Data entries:
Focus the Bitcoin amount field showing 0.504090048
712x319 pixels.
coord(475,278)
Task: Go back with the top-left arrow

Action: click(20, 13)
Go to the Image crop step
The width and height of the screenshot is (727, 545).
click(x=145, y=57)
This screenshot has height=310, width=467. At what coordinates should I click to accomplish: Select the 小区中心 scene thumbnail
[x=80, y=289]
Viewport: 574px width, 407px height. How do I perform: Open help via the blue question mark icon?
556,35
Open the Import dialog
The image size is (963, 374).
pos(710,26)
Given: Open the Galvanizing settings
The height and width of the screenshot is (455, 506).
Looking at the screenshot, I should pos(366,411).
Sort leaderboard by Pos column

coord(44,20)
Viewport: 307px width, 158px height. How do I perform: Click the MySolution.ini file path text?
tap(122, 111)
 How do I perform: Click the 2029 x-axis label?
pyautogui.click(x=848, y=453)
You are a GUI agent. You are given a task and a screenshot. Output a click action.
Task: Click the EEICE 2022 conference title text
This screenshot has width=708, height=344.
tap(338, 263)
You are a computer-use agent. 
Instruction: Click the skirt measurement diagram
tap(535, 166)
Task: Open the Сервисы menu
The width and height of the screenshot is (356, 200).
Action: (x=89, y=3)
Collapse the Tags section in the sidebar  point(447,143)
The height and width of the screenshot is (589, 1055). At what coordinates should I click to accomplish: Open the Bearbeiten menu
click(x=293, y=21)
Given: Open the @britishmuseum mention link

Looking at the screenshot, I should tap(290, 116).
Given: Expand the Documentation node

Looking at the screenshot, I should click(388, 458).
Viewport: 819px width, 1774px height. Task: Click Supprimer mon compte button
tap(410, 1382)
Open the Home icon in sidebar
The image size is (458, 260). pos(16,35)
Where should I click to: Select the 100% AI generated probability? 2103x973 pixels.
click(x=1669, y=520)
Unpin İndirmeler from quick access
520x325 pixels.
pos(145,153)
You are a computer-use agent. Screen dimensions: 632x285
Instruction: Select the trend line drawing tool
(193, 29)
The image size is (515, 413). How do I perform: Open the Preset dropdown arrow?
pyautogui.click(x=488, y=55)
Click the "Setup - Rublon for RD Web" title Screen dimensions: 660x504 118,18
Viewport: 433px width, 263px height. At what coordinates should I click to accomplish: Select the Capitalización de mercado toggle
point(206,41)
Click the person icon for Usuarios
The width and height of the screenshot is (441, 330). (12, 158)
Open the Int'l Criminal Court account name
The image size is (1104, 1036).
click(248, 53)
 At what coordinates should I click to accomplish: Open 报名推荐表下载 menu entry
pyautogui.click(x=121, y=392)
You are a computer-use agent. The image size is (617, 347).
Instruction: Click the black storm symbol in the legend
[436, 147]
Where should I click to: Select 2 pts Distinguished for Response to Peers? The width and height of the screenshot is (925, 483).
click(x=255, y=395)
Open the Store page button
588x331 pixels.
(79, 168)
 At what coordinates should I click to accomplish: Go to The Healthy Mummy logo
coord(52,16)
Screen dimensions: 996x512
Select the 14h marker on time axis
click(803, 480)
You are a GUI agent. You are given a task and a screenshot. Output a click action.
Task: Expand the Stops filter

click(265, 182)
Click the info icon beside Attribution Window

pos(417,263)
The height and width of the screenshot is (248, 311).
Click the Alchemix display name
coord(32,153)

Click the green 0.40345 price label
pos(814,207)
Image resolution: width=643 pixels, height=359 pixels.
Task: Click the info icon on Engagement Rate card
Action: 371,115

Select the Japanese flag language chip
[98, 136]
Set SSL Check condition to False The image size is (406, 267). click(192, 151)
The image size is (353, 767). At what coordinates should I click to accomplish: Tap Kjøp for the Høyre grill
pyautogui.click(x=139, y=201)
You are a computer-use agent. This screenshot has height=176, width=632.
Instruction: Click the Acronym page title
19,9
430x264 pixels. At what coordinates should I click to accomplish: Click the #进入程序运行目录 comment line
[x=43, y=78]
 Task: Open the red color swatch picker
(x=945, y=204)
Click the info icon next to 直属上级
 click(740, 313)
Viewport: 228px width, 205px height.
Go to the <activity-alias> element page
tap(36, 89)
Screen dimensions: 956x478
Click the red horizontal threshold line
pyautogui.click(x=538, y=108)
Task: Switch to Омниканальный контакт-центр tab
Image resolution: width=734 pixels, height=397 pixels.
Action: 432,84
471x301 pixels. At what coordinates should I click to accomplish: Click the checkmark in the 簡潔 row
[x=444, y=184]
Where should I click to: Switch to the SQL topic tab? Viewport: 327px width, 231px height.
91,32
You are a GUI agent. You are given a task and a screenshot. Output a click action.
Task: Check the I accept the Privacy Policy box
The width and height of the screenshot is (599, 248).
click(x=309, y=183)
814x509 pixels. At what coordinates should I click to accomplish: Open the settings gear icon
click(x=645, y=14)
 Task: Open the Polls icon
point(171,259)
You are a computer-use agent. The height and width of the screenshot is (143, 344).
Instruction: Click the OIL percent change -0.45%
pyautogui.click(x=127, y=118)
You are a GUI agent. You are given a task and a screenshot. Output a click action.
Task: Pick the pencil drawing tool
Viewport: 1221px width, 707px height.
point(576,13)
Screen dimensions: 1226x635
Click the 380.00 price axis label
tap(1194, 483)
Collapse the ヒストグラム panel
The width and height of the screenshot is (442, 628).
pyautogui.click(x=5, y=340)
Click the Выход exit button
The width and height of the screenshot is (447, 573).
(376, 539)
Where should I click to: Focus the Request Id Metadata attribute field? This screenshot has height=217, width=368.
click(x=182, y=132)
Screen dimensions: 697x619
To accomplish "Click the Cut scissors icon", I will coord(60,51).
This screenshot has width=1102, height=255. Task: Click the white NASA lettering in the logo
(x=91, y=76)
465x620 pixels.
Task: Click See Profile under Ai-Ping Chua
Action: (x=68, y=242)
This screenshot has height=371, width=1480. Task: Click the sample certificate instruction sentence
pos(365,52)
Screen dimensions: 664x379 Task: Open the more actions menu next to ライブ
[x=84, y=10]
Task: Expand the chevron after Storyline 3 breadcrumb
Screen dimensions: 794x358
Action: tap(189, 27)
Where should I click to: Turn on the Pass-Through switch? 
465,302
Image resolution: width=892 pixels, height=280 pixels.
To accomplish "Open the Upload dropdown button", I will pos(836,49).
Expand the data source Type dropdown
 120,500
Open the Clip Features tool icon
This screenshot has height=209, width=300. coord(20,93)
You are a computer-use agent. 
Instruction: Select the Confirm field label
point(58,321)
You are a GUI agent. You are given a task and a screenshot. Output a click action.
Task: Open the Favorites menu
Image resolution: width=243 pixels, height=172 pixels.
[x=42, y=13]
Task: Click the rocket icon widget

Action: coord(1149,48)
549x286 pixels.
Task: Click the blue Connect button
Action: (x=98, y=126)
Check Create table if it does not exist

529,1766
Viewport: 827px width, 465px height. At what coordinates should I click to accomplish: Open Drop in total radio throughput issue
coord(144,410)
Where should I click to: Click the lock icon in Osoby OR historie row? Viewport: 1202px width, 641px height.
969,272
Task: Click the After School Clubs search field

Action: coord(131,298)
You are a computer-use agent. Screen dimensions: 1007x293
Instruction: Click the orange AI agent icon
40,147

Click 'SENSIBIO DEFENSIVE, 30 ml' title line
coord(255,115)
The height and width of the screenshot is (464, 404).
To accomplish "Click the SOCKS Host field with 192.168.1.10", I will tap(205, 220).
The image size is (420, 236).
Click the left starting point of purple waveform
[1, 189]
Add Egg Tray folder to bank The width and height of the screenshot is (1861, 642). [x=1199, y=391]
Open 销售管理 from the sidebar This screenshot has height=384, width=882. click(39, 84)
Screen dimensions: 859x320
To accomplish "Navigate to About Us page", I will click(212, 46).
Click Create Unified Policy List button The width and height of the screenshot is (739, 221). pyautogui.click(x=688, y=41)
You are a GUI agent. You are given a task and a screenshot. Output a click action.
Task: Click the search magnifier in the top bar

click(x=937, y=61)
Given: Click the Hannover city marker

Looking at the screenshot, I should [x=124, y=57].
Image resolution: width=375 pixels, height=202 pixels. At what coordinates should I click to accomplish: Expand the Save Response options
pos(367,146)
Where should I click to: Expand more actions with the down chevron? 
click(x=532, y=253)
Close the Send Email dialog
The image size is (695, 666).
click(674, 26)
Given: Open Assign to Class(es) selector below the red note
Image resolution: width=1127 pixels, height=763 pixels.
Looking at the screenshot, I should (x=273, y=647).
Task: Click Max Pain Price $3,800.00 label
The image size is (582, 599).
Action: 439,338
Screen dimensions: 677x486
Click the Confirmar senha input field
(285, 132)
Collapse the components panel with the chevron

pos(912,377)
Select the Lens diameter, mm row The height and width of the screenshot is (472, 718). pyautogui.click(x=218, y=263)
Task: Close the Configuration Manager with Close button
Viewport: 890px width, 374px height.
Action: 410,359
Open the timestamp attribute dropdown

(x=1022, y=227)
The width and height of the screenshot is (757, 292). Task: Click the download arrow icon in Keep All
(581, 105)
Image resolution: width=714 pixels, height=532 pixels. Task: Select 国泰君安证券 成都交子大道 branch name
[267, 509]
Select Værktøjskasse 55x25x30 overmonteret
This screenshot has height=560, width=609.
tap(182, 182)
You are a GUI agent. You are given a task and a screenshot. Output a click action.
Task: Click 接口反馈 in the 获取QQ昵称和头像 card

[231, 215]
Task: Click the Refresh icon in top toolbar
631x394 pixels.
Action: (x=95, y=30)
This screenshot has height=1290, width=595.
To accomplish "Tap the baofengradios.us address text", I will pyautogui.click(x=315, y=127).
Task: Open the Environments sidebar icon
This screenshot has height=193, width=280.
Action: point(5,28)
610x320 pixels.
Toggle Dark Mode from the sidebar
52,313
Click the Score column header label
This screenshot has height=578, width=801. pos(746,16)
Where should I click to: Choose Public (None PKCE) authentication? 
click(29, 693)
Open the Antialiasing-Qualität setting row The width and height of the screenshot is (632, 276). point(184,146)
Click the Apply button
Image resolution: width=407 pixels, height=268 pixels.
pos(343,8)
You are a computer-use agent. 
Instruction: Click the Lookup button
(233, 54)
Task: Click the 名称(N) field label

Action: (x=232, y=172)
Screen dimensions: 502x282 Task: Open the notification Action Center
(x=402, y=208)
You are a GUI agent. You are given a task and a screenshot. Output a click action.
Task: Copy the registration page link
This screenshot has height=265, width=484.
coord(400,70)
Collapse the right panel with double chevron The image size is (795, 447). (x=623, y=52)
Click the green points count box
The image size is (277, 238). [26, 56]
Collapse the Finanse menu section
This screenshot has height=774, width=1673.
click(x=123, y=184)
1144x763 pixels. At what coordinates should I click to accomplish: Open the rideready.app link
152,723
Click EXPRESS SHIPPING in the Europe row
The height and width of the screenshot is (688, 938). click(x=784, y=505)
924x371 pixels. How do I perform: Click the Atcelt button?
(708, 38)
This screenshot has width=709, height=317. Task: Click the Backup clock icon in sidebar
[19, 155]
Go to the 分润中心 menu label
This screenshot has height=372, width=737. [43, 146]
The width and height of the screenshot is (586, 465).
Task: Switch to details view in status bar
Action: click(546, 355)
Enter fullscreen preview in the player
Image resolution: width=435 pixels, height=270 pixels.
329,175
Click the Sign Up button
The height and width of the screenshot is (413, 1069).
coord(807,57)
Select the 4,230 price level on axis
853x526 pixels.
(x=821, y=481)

Problem requirements: Write out exactly the lines above from the line with "Task: Click the rocket icon widget" through the line with "The image size is (420, 236).", both of them included, and leave out all other lines.

Exercise solution:
Task: Click the rocket icon widget

Action: coord(1149,48)
549x286 pixels.
Task: Click the blue Connect button
Action: (x=98, y=126)
Check Create table if it does not exist

529,1766
Viewport: 827px width, 465px height. At what coordinates should I click to accomplish: Open Drop in total radio throughput issue
coord(144,410)
Where should I click to: Click the lock icon in Osoby OR historie row? Viewport: 1202px width, 641px height.
969,272
Task: Click the After School Clubs search field

Action: coord(131,298)
You are a computer-use agent. Screen dimensions: 1007x293
Instruction: Click the orange AI agent icon
40,147

Click 'SENSIBIO DEFENSIVE, 30 ml' title line
coord(255,115)
The height and width of the screenshot is (464, 404).
To accomplish "Click the SOCKS Host field with 192.168.1.10", I will tap(205, 220).
The image size is (420, 236).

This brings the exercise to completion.